Back in the heyday of Williams Electronics, when Defender and Robotron: 2084 were raking in the quarters, the same hardware platform was used for a now-obscure light-gun game, developed by the awkwardly-punctuated Games Alive!, Inc. and released to arcades in 1984 around the time of the industry crash:




Turkey Shoot was set in a town square in the then-future of 1989, and the intro story makes it clear this game is not to be taken too seriously:



The game borrows from Robotron and foreshadows Exidy's Crossbow, with a cast of human characters to protect:



But the action is primarily concerned with shooting the mutant turkey bad guys:

 

There are several varieties of enemy to deal with, including this Muppet-esque turkey robot:



The action consists of quickly and accurately shooting the mutant turkey gangsters to keep them from committing various forms of mayhem, such as robbing banks and kidnapping civilians.  When they're shot, they turn instantly into roast turkeys, cartoon style, before decaying away to wishbones and vanishing.  Here we see me failing to keep the bank's money safe, as I take out one of the random thug turkeys rather than the one bearing the bag of cash away:





The game is fairly intense and difficult to keep up with, although it probably works better on the original hardware with its aimable machine gun control.  I had to break down and play it on the MAME emulator, where the controls were not conducive to accuracy and kept me stuck squarely in the first of one hundred levels.  While Williams (and its later owners) released many compilations of its classic arcade games over the years, and often threw in relatively obscure titles like Splat!, somehow Turkey Shoot never made the cut.

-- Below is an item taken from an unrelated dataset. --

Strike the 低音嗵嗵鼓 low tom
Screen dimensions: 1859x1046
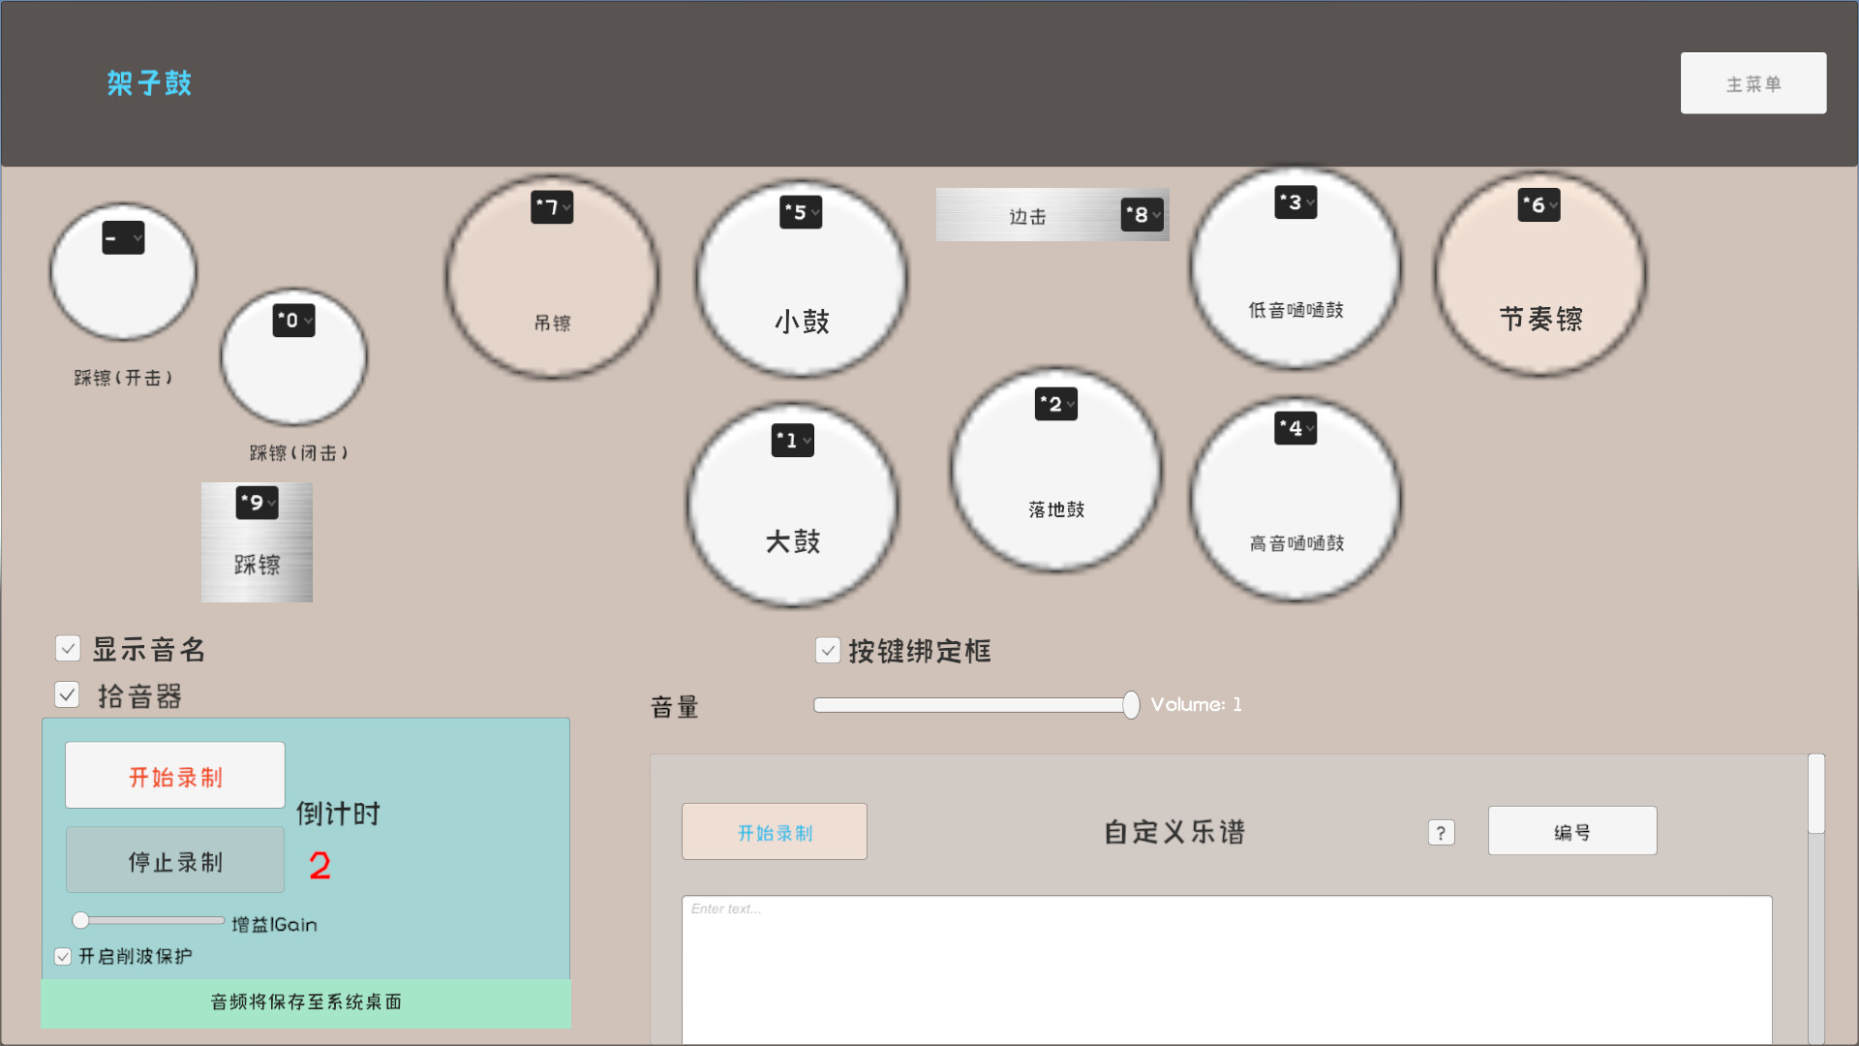tap(1295, 281)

It's not a great game, but it's worth taking a look at for history's sake - the visual style and especially the sound effects call the great Williams coin-op classics to mind.  And its cartoony sense of humor is still a hoot, even if it's more fun to watch the attract mode than to actually play the game.

Happy Thanksgiving!

1 comment:

  1. I actually dig this game quite a bit... not sure why so many hate on it!